▸ Required action
Which lines run from the one containing "You are a computer-use" to the end of the material below? Copy them exactly, pictures excluded.

▸ Data listing

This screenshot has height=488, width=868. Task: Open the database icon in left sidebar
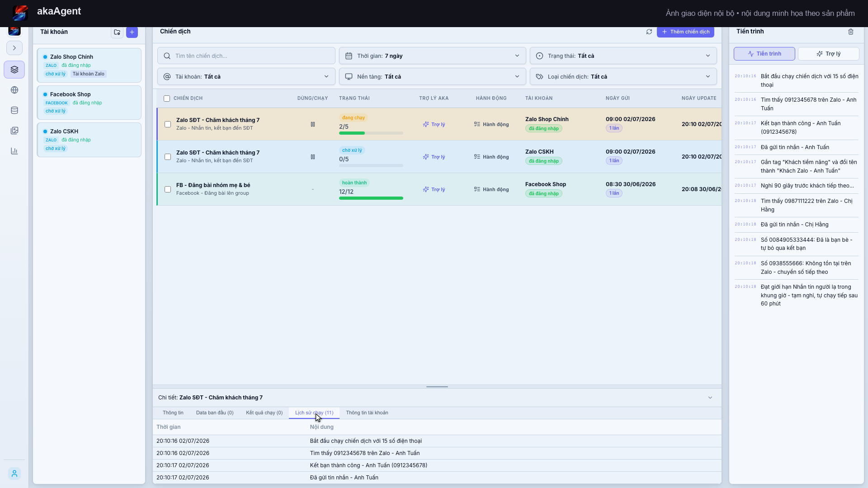point(14,110)
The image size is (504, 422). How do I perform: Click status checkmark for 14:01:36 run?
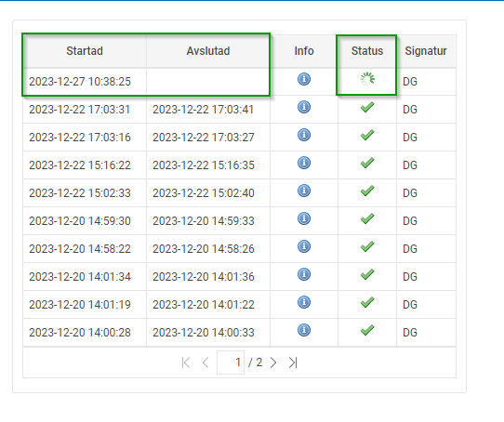(x=367, y=274)
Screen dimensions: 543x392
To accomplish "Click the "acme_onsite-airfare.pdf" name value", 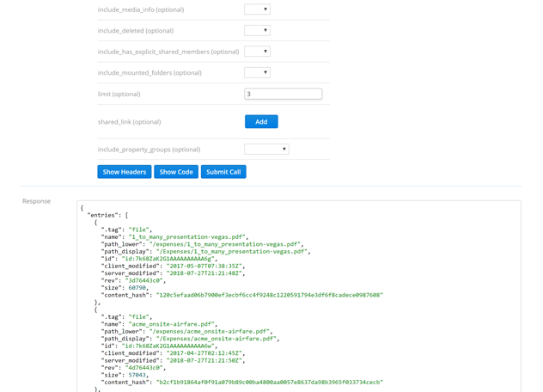I will pyautogui.click(x=173, y=324).
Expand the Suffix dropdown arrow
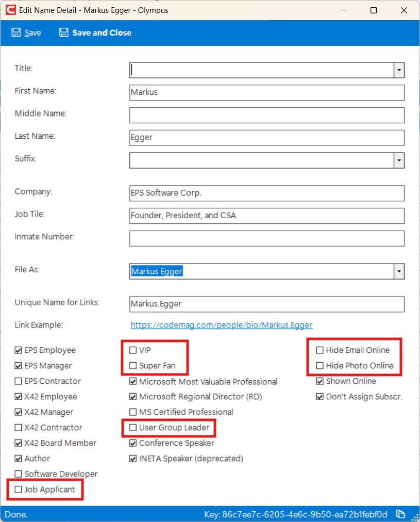 399,161
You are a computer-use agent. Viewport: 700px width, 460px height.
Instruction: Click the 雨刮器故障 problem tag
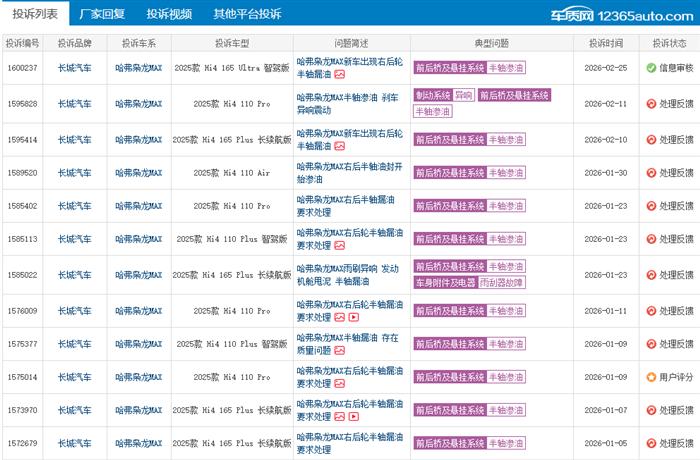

▸ Output for this task
You are a computer-use agent. Viewport: 700px width, 460px height.
Instruction: Click the 雨刮器故障 problem tag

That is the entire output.